VANKA


Vanka Zhukov, a nine-year-old boy, sent three months earlier to be apprenticed to the shoemaker Aliakhin, did not go to bed on Christmas eve. He waited till master and apprentices went to church, then took a bottle of ink and a pen with a rusty nib from the master’s cupboard, spread out a rumpled sheet of paper in front of him, and began to write. Before tracing the first letter, he looked fearfully several times at the doors and windows, cast a sidelong glance at the dark icon, surrounded on both sides by long shelves of shoe lasts, and heaved a choking sigh. The paper lay on a bench, and he himself knelt down by the bench.

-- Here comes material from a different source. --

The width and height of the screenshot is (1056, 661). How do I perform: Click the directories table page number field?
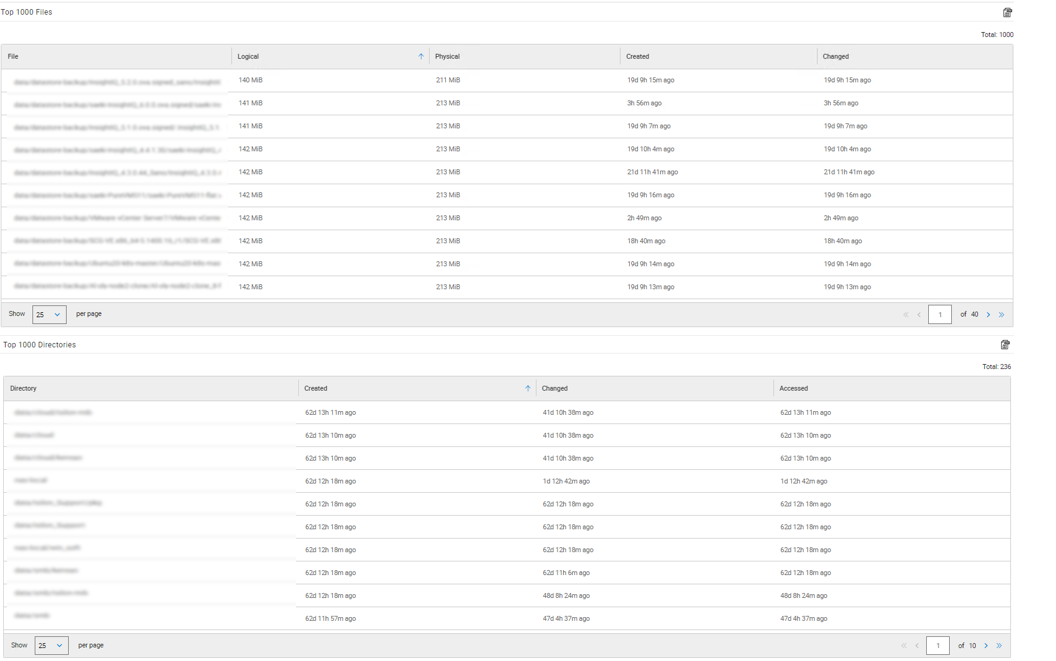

“Dear grandpa, Konstantin Makarych!” he wrote. “So I’m writing you a letter. I wish you a Merry Christmas and all good things from the Lord God. I have no father or mother, you are the only one I have left.”

Vanka’s eyes moved to the dark window, in which the reflection of his candle flickered, and vividly imagined his grandfather, Konstantin Makarych, who worked as a night watchman at the Zhivarevs’. He was a small, skinny, but remarkably nimble and lively old fellow of about sixty-five, with an eternally laughing face and drunken eyes. He spent his days sleeping in the servants’ quarters or bantering with the kitchen maids, and during the night, wrapped in a roomy winter coat, he walked around the estate beating on his clapper.1 Behind him, their heads hanging, trotted the old bitch Chestnut and little Eel, so called because of his black color and long, weasel-like body. This Eel was remarkably respectful and gentle, looked with equal tenderness on his own people and on strangers, but enjoyed no credit. His respectfulness and humility concealed a most Jesuitical insidiousness. No one knew better than he how to sneak up and nip you on the leg, how to get into the cellar or steal a peasant’s chicken. He had been beaten to pulp more than once, twice he had been hung, every week he was thrashed till he was half dead, but he always recovered.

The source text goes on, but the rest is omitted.